Land    - Chiarissimo professore!-

Toti    - Reverendissimo! Favorisca. S'accomodi, prego. ( offre  una  sedia )-

Land    - Grazie, grazie...-

Toti    - A che debbo  l'onore della visita di un personaggio  cosi' di riguardo?-

Land    - Umile servo di Dio, professore. (pausa) Ecco,  professore. Se  permette  io  avrei bisogno di tutta la  sua  - bonta'   riconosciutissima  -  non  tanto per quello  che  vengo  a chiederle,  che e' giusto; quanto per me, timido servo  di  Dio,  perche'  mi dia il coraggio di parlare di  una  cosa molto ... molto delicata.-

Toti    - Coraggio:  eccomi qua. Le metto a disposizione  -  poiche' lei  me  la  riconosce  -  tutta  quella  bonta'  che   le  abbisogna;  sicuro che se ne prendera' non piu' di  quanta  potra' bastargliene a farla parlare.-

Land    - Ah, nei limiti della discrezione, s'intende! E' un caso di coscienza, professore.-

Toti    - Coscienza sua, o coscienza d'altri?-

Land    - D'una  povera anima cristiana, professore - non  so  se  a torto o a ragione - non voglio indagare.-

Toti    - Neanche lei?-

Land    - Co-come dice?-

Toti    - No, niente. Prosegua, prosegua.-

Land    - Dicevo, non so se  a torto o a  ragione è addolorata, offesa da  certe  dicerie pregiudizievoli che girano in  paese  a  carico del proprio fratello.-

Toti    - Ho  capito. Lei  viene a nome  della  sorella  di  Giacomo Delisi?-

Land    - Fa il nome lei, professore; non io.-

Toti    - Senta reverendo. Se vuol parlare di questo, dev'essere  ad un patto: che lei, prima di tutto, si levi i guanti.-

Land    - Ma io, veramente.-

Toti    - Non  dico dalle mani.  Dalla lingua, dico.  Parli  chiaro, insomma;  aperto.  Con me si parla cosi',  perchè  non  ho niente da nascondere, io. Aperto!-

Land    - Ma scusi, non vorrebbe rispettare il mio ufficio sacro?-

Toti    - E' un segreto di confessione?-

Land    - No, guardi, e' il dolore - come le dicevo -  d'una  povera  penitente  che viene a chiedere consiglio e aiuto  al  suo confessore.-

Toti    - E lei se ne viene da me?-

Land    - C'e' il  suo motivo, professore, se lei ha la pazienza  di  lasciarmi dire.-

Toti    - Dica, dica.-

Land    - Parlero', aperto, come lei desidera.

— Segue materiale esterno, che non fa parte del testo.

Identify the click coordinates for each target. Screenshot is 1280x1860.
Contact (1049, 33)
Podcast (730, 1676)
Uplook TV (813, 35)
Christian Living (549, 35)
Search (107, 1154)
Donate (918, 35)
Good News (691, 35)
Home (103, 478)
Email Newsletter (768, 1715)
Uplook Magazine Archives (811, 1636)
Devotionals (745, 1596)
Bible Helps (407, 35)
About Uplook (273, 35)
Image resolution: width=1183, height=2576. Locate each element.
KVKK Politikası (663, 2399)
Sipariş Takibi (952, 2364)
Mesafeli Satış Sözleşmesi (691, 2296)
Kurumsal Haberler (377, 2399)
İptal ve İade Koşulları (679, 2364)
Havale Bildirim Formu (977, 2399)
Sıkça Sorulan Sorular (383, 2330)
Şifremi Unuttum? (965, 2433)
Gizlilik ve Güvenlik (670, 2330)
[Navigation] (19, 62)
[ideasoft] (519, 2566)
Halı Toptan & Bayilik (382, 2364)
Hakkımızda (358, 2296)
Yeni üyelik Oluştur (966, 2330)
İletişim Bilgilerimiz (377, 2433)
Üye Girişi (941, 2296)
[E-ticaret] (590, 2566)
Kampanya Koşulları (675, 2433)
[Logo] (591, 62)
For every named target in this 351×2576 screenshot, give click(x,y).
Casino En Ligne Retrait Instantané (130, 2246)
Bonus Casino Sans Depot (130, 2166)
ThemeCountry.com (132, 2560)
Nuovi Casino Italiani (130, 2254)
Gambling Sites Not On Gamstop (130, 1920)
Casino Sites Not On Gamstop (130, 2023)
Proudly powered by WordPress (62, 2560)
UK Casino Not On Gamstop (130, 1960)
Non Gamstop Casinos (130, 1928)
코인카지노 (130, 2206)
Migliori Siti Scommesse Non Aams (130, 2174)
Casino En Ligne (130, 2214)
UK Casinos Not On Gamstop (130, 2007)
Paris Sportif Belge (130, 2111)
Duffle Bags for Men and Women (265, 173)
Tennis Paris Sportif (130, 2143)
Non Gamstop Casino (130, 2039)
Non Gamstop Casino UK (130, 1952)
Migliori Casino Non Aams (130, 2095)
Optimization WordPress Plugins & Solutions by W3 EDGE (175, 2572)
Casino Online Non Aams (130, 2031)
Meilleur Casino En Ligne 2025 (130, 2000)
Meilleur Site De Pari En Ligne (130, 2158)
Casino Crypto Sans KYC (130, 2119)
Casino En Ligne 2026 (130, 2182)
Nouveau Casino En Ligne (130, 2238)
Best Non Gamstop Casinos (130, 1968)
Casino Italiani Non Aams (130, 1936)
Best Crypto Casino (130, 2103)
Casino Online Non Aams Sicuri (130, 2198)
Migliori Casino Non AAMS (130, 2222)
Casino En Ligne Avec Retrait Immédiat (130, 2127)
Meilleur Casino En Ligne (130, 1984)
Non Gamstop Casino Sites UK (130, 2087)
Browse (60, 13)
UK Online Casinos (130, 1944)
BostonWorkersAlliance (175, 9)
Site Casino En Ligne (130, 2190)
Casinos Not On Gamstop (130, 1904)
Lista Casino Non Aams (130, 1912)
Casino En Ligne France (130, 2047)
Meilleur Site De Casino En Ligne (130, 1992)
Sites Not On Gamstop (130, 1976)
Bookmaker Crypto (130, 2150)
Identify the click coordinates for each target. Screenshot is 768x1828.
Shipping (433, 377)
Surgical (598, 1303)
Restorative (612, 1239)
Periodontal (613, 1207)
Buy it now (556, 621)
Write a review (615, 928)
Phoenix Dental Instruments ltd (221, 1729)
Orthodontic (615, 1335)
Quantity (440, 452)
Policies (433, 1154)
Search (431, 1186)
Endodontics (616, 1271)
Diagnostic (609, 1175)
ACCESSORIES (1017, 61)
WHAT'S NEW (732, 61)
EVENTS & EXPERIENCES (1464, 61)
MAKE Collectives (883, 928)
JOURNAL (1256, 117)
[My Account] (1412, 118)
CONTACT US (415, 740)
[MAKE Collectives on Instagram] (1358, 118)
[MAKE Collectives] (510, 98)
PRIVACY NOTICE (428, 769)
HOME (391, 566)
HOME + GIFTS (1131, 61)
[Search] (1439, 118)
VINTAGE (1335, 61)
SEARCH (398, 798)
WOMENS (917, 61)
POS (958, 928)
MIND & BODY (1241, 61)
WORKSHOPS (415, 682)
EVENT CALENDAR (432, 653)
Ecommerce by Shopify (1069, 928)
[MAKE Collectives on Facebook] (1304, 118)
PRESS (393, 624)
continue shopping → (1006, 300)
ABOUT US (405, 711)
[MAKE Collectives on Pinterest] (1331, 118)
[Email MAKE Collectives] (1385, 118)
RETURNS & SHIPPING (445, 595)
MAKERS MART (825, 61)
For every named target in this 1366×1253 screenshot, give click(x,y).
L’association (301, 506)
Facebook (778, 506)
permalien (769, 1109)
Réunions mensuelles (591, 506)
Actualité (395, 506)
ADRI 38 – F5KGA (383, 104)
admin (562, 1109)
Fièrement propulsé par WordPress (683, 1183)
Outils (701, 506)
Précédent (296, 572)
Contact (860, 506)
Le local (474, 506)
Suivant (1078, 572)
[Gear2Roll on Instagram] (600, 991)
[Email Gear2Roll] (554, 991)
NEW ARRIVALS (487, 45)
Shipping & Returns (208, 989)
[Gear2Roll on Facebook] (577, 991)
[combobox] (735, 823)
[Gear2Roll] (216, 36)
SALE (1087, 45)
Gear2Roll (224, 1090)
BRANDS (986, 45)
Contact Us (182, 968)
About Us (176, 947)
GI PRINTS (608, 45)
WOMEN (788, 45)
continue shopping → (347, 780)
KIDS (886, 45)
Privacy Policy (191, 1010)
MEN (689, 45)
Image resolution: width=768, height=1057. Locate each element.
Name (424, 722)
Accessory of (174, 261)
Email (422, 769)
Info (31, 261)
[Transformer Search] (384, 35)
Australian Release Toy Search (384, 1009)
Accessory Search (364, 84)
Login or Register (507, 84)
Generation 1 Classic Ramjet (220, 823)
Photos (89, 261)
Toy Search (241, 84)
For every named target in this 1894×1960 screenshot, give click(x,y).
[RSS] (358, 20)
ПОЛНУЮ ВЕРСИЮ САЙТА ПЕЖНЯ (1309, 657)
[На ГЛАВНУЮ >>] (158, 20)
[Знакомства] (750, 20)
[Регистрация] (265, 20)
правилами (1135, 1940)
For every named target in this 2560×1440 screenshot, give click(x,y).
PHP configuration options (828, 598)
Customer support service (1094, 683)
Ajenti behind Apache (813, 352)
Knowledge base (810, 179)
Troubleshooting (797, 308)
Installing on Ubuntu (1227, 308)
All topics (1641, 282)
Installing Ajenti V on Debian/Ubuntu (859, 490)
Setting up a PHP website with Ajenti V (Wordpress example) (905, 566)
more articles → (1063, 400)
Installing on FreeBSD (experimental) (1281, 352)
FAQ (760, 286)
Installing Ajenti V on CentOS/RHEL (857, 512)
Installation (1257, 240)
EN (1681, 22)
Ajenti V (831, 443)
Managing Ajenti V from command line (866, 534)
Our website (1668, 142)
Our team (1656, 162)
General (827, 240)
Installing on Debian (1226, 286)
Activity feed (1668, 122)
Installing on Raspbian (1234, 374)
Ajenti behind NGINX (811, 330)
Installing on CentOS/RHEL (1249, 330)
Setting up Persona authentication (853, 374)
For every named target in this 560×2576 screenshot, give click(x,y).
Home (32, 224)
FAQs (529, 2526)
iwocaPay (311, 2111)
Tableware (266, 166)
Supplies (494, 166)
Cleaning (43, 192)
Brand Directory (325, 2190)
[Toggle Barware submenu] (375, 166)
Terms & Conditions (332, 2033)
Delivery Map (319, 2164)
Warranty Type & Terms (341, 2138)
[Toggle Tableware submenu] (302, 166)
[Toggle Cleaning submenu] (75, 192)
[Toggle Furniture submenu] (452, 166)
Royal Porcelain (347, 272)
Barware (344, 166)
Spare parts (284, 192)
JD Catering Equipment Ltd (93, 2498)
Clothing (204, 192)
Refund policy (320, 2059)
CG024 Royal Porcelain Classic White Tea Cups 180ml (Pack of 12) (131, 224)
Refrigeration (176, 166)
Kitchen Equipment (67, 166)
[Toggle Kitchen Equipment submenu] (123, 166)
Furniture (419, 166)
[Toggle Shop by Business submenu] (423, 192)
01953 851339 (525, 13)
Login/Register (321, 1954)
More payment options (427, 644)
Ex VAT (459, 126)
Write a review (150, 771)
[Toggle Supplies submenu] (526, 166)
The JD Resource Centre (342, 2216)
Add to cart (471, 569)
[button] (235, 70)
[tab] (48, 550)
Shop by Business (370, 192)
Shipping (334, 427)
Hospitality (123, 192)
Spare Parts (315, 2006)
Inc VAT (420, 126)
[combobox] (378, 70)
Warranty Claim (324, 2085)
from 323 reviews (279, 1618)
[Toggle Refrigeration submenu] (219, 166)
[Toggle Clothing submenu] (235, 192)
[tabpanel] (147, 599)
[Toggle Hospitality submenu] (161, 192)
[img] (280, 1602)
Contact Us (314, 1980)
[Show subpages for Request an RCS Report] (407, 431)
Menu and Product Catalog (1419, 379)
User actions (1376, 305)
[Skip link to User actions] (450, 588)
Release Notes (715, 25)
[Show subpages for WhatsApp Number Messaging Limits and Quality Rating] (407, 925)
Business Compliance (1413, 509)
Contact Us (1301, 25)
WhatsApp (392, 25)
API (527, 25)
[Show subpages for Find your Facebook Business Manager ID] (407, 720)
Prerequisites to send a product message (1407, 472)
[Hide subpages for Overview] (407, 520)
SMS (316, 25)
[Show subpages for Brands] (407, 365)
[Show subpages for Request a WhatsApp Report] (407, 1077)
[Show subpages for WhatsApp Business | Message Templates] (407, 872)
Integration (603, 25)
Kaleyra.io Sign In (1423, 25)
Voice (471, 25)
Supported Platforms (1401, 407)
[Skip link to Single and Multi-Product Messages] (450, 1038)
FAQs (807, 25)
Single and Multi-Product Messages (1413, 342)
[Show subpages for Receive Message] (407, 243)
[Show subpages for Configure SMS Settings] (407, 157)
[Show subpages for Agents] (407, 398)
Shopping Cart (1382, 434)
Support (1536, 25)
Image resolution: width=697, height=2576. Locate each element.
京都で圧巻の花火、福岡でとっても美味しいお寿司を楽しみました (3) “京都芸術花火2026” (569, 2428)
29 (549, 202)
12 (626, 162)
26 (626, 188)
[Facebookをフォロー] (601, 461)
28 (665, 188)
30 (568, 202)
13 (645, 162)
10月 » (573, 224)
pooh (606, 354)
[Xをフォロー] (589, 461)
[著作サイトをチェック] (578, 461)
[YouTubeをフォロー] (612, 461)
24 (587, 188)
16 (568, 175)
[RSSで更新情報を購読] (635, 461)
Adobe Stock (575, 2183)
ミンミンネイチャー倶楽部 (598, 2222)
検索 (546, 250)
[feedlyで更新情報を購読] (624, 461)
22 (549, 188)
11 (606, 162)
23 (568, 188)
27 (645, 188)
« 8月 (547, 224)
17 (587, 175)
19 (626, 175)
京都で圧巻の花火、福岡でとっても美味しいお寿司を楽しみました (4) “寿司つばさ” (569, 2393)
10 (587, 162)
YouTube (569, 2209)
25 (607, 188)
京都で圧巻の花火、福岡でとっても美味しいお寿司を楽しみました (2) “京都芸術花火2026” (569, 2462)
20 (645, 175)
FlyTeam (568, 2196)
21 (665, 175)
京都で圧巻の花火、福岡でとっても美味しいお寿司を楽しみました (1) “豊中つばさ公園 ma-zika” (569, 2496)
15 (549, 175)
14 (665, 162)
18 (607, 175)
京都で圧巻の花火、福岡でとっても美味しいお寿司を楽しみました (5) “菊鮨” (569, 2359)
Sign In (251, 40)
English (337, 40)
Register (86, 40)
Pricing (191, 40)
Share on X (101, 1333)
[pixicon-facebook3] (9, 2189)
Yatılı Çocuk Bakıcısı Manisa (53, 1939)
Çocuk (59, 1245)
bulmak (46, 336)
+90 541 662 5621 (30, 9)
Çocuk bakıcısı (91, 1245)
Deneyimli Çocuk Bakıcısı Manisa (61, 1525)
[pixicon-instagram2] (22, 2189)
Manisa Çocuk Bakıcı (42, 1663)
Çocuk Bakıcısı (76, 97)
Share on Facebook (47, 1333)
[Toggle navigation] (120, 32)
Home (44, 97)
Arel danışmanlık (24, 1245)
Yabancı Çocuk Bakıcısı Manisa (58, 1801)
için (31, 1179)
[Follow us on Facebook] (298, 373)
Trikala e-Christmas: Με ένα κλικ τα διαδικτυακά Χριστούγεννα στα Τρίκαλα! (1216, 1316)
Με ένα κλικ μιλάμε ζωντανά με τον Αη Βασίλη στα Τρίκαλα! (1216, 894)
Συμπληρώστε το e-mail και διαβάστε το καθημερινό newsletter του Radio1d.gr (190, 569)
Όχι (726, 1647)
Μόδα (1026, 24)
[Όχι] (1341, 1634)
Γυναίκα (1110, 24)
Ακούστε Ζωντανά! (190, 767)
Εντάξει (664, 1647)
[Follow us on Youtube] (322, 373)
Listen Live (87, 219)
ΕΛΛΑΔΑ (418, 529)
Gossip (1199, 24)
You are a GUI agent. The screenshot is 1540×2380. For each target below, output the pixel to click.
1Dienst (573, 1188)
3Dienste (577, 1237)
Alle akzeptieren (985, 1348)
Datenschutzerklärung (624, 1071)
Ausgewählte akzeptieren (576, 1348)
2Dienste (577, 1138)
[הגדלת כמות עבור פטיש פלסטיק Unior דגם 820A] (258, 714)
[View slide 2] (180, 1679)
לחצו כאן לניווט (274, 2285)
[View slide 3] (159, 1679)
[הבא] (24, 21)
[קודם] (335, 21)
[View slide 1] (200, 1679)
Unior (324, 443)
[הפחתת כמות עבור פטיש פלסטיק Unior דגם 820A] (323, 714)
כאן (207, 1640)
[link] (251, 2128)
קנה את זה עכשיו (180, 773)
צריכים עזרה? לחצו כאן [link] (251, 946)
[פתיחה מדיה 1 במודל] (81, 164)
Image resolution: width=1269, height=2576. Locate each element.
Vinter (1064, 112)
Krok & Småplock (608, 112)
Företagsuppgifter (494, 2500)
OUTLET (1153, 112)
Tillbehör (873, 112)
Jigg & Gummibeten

La  signorina  Delisi,  di  parecchi  anni  maggiore   del  fratello,  come lei sapra',  ha fatto da madre  al  giovane, quasi  fin da bambino rimasto orfano; e grazie a Dio,  con ineffabile compiacimento, se l'e' visto crescere sotto gli occhi timorato, rispettoso, obbediente.-

Toti    - Puo' abbreviare,  Padre. Vuole che non  conosca Giacomino? Meglio di lei lo conosco e anche meglio di sua sorella, ne  puo' star sicuro.-

Land    - Ecco, le  dicevo perche' tutte queste buone doti  che  lei riconosce nel giovane, sono merito, a mio  credere,  della  buona educazione che ha saputo dargli la sorella.-

Toti    - (  quasi  tra se )  Quant'e'  bello  finire  come  un  cero d'altare.-

Land    - Non capisco.-

Toti    - Ardere e sgocciolare, Padre! Codesta  signorina Delisi. Ma si, ottima creatura. E riconosco che ha saputo educar bene  il fratello.-

Land    - E come avviene allora, professore, che a carico  di questo giovane cosi' educato si trovi, adesso, tanto da ridire in  paese?  Ecco, per me e' chiaro che dipende da questo:  che il giovane frequenta con una certa assiduita' la sua casa;  e  che la malignita' della gente, essendo la sua  riverita consorte molto giovane...-

Toti    - Veniamo, Padre, veniamo allo scopo della sua visita!-

Land    - Ma gia' ci siamo.-

Toti    - No, guardi: glielo dico io. Andiamo per le spicce. Mandato dalla  sorella, lei vorrebbe che io, per troncare  codesta  che lei chiama dicerie pregiudizievoli, pregassi Giacomino di non mettere piu' piede in casa mia. Vuol questo?-

Land    - No, professore, non propriamente questo.-

Toti    - E che altro vorrebbe allora da me?-

Land    - Ecco.  Le  ho  parlato della  sorella,  del  dolore  della sorella per queste dicerie, che non fanno male soltanto al giovane, ma anche… -

Toti    - Non badi, non badi a me, la prego!-

Land    - Capisco che  lei e' superiore a  codeste miserie.  Ma  una  giovane  donna,  no;  una  povera  sorella,  che  dobbiamo  piuttosto  considerare come madre, no; ne  soffre;  piange chiede conforto e aiuto - e' donna - e....-

Toti    - (  massaggiandosi  le tempie )   Che   stradacce,  ah  che  stradacce in questo nostro porco paese!-

Land    - ( sbalordito ) Stradacce?-

Toti    - Appena  piove, non ha visto? Le scarpe si sfanno subito  sotto  i  piedi,  che  a  camminarci pare s'abbia  il  vischio  alle  suole.  E  piacere  a sguazzarci, poi,  quando  seguita  a piovere a quella mota si fa acquosa! Acquosa!-

Land    - Non capisco, in verita', come c'entrino le strade.-

Toti    - Porto  le  scarpe di panno,  reverendo! Lei  mi  parla  di questo gran pianto della sorella; e io la sorella, non so, ho pensato  alle strade quando piove. Non ci  faccia caso! Diceva?-

Land    - Che ha mandato me, si, professore, ma solo per supplicarla d'essere  cortese  di  farle avere -  ecco  -  un  piccolo  attestato, un piccolo attestato proprio  per suo  conforto e nient'altro: come qualmente queste dicerie non hanno, ne  certamente possono avere, il minimo fondamento di verita'.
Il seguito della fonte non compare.